Why is $ab$ likely to have more divisors than $(a-b)(a+b)$? Consider the two numbers $ab$ and $(a-b)(a+b), \gcd(a,b) = 1, 1 \le b < a$. On an average, which of these two numbers has more distinct prime factors? All the prime factors of $a$ and $b$ divide $ab$ and similarly all the prime factors of $a-b$ and $a+b$ divide $(a-b)(a+b)$. So one number does not seem to have an obvious advantage over the other. However if we look at the data than we see that $ab$ dominates.
Let $f(x)$ be the average number of distinct prime factors in all such $ab, a \le x$ and
$g(x)$ be the average number of distinct prime factors in all such $(a-b)(a+b), a \le x$.
Update: Experimental data for the first $6.1 \times 10^{9}$ pairs of $(a,b)$ shows that $f(x) - g(x) \sim 0.30318$. Instead of distinct prime factors, if we count the number of divisors than $f(x) - g(x) \sim 0.848$.
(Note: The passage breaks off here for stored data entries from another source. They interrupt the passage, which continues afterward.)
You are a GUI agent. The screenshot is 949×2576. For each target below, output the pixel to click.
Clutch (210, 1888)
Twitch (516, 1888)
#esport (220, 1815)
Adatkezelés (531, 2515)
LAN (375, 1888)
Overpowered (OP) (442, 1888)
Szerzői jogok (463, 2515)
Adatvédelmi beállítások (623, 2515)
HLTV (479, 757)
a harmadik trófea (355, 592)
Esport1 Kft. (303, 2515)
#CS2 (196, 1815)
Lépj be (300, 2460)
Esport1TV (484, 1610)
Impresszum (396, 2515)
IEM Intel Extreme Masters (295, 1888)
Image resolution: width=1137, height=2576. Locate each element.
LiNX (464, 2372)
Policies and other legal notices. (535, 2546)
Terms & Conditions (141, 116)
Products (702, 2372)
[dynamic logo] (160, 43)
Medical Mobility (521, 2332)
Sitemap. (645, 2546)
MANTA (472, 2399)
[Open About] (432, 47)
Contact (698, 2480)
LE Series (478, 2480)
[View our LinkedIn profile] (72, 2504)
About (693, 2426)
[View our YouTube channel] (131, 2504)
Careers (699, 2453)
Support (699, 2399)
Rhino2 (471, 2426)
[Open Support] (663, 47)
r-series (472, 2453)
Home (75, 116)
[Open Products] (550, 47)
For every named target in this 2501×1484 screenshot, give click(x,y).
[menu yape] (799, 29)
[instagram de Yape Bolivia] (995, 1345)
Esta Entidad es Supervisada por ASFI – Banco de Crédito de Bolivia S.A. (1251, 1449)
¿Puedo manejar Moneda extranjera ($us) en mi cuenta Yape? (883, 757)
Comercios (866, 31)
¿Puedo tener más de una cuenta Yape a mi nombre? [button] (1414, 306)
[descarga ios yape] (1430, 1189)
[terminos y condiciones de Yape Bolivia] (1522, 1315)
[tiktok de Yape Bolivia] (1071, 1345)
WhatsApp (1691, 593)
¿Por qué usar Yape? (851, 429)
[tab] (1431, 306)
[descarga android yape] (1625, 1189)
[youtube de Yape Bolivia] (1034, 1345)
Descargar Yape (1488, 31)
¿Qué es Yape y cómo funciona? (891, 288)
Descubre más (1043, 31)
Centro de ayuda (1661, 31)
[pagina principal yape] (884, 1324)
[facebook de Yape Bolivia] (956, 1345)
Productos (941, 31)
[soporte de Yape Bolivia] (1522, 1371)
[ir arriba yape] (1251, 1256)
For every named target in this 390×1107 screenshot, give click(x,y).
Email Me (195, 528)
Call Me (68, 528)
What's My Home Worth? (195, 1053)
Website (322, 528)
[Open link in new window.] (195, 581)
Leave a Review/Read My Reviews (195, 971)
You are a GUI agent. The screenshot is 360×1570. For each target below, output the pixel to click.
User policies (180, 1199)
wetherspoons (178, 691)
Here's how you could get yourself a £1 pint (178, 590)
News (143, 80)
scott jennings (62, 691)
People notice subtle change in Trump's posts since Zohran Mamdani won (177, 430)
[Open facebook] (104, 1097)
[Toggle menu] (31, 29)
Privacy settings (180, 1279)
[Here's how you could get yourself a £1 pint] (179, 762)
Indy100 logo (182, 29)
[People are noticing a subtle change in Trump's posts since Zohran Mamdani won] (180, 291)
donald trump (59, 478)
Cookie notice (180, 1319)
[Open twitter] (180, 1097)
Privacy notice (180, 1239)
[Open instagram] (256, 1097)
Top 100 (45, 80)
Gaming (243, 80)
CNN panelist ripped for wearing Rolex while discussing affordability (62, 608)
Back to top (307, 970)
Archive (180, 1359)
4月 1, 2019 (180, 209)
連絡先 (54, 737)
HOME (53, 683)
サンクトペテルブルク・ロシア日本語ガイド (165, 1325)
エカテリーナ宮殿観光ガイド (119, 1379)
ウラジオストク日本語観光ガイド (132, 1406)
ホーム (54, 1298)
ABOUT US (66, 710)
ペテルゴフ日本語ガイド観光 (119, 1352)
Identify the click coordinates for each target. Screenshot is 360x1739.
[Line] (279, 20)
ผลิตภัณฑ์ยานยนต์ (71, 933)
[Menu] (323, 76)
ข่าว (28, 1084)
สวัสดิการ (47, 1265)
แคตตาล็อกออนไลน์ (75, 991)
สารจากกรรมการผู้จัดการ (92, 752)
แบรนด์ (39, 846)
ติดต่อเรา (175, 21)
Question: Why is $ab$ likely to have more distinct prime factors or divisors than $(a-b)(a+b)$ and what is the limiting value of $f(x) - g(x)$?
 A: Note if $\gcd(a, b) = 1$, then $\gcd(a, a - b) = 1$. Also, $\gcd(a - b, a + b) = d$ where $d = 1$ or $d = 2$.
Fix any $a \gt 2$, and let $m = \left\lceil \frac{a}{2} \right\rceil - 1$. Consider each $1 \le b_1 \le m$ where $\gcd(a, b_1) = 1$. We have $b = b_1$ giving $a(b_1)$ and $(a - b_1)(a + b_1)$. Correspondingly, $b = a - b_1$ gives $a(a - b_1)$ and $b_1(2a - b_1)$. Note over the specified range of $b_1$, these $2$ groups represents the values being checked for every coprime $b$ exactly once.
For simpler algebra, let $h(x)$ be the # of distinct odd prime factors of $x$. Thus, the total # of odd prime factors of $ab$ over the coprime $b$ is
$$\begin{equation}\begin{aligned}
q(a) & = \sum_{b_1=1,\,\gcd(a,b_1)=1}^{m}(h(a(b_1)) + h(a(a - b_1))) \\
& = \sum_{b_1=1,\,\gcd(a,b_1)=1}^{m}(2h(a) + h(b_1) + h(a - b_1))
\end{aligned}\end{equation}\tag{1}\label{eq1A}$$
Similarly, the total # of odd prime factors of $(a - b)(a + b)$ over the coprime $b$ is
$$\begin{equation}\begin{aligned}
r(a) & = \sum_{b_1=1,\,\gcd(a,b_1)=1}^{m}(h((a - b_1)(a + b_1)) + h(b_1(2a - b_1)) \\
& = \sum_{b_1=1,\,\gcd(a,b_1)=1}^{m}(h(a - b_1) + h(a + b_1)) + h(b_1) + h(2a - b_1))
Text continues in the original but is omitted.